One of the starkest examples is the decision to cut eligibility for winter fuel payments. Despite supposed opposition from the Scottish Labour leader, the policy was implemented anyway.

The impact of this callous move will be felt most acutely by our most vulnerable citizens, particularly pensioners facing the prospect of cold homes and rising energy prices. This is not the compassionate, socially just Labour government that voters were promised.

Similarly, the decision to retain the punitive two-child limit on welfare support is an affront to social justice.
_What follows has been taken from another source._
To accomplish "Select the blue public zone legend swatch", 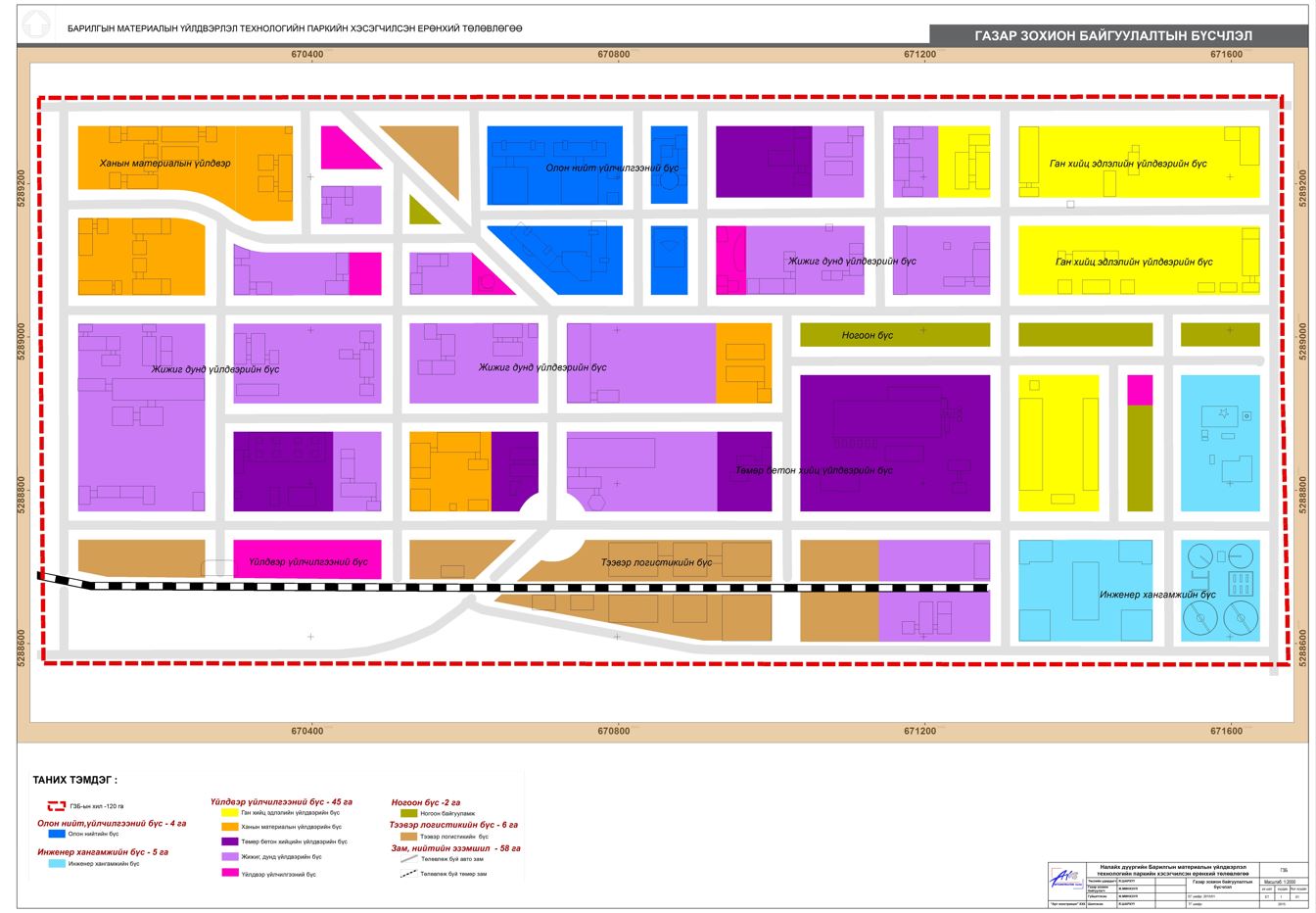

This cruel policy, which forces families into poverty for the “offence” of having more than two children (at a time when Scotland needs more people), should have been scrapped immediately.

Again, the claim that the Anas Sarwar had called for its abolition seems at best, ignored.  But what of the thousands of families in Scotland who are also being ignored? They will continue to suffer as a result.

How can we claim to be a party of fairness and opportunity when we uphold policies that deepen inequality and drive up child poverty levels?

The injustice facing the Waspi women (Women Against State Pension Inequality) is another glaring example. Labour came to power on the promise of addressing their plight, yet now these women are being told that nothing will change.

These are women who have worked hard all their lives, only to be denied the pensions they rightfully earned. This broken promise will perpetuate hardship and inequality for an entire generation, leaving them abandoned by the very party they trusted to fight for them.

Morally these decisions are bad enough, but electorally they could prove fatal for Labour’s chances at the May 2026  election.  

An estimated 336,000 Waspi women live in Scotland — each will have a vote next year. To put that figure in perspective, that’s 69 per cent of Scottish Labour’s entire regional list vote at the last election — which delivered most of the party’s MSPs.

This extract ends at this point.